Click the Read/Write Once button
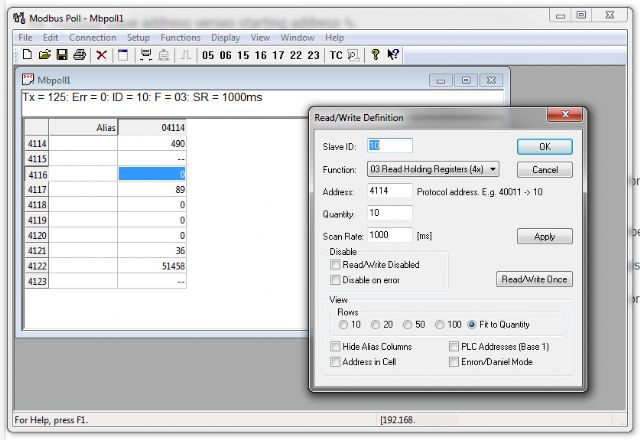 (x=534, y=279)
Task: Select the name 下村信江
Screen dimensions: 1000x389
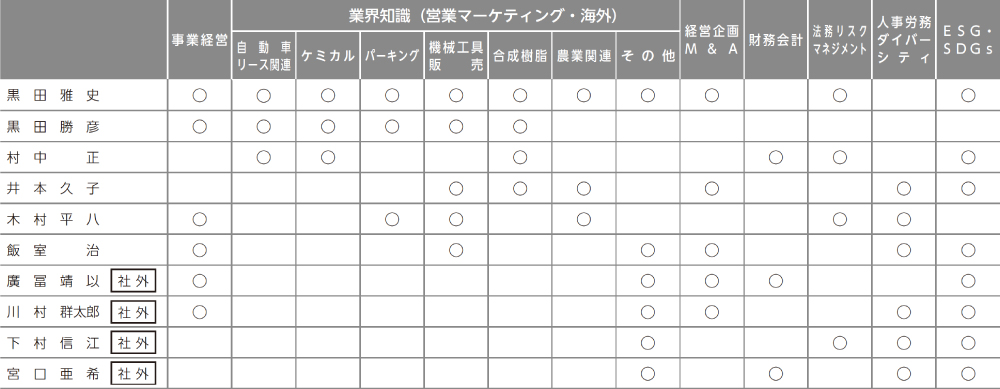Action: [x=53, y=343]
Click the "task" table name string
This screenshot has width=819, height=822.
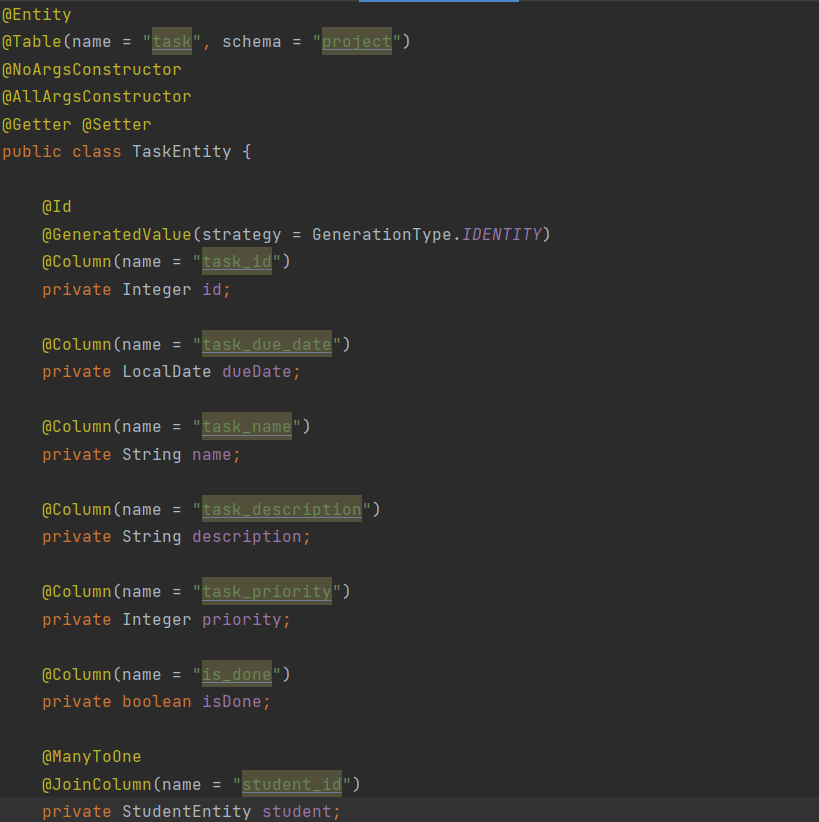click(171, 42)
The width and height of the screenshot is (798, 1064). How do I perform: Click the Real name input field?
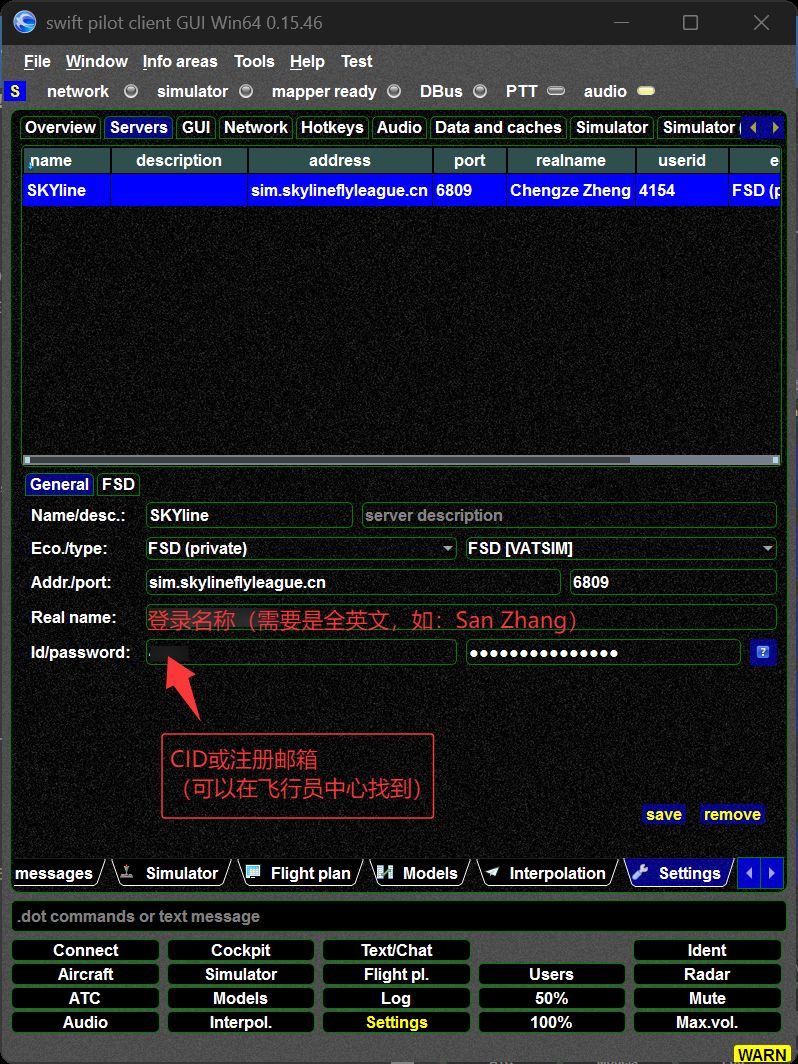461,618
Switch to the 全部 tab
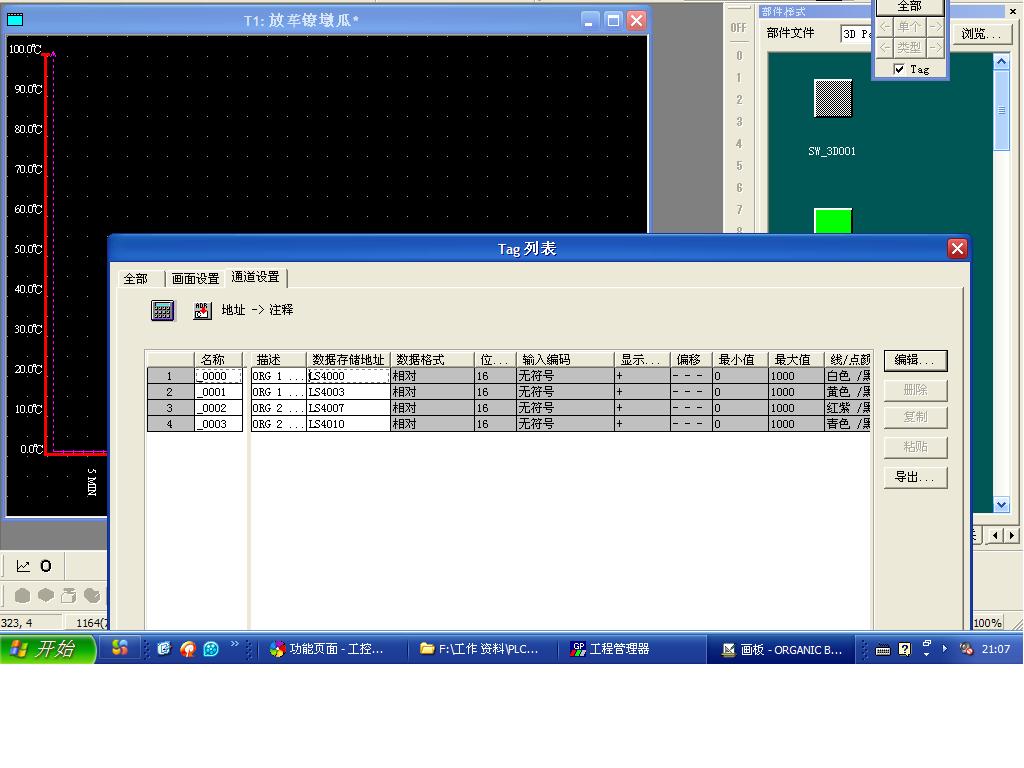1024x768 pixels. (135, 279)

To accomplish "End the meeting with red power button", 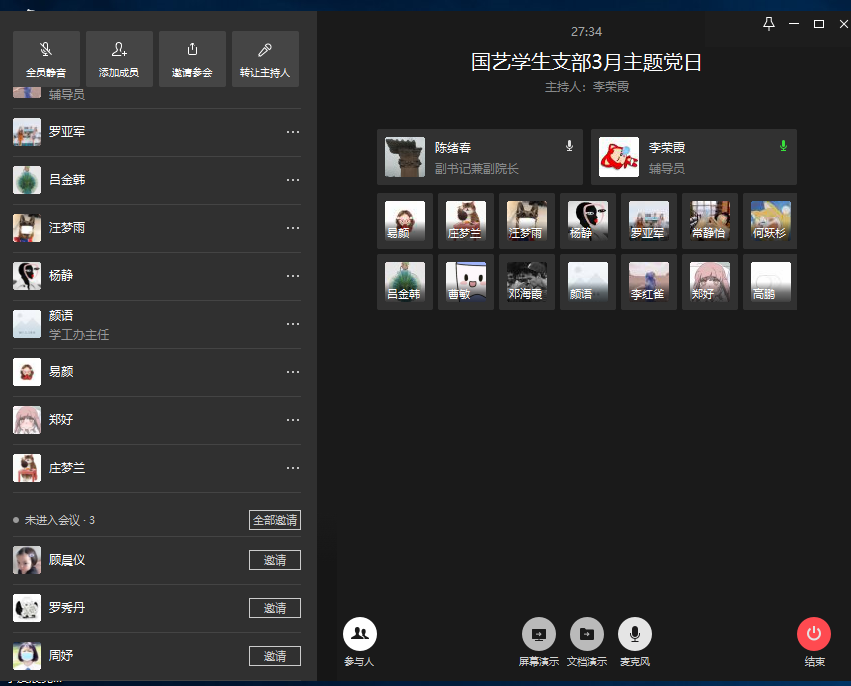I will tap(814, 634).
══════════
## [Task brief]
Please pick out each line above that contains the word "name" and copy those lines in full.

## [Expected answer]
Task: Select the name 下村信江
Click the "task" table name string
The width and height of the screenshot is (798, 1064). How do I perform: Click the Real name input field?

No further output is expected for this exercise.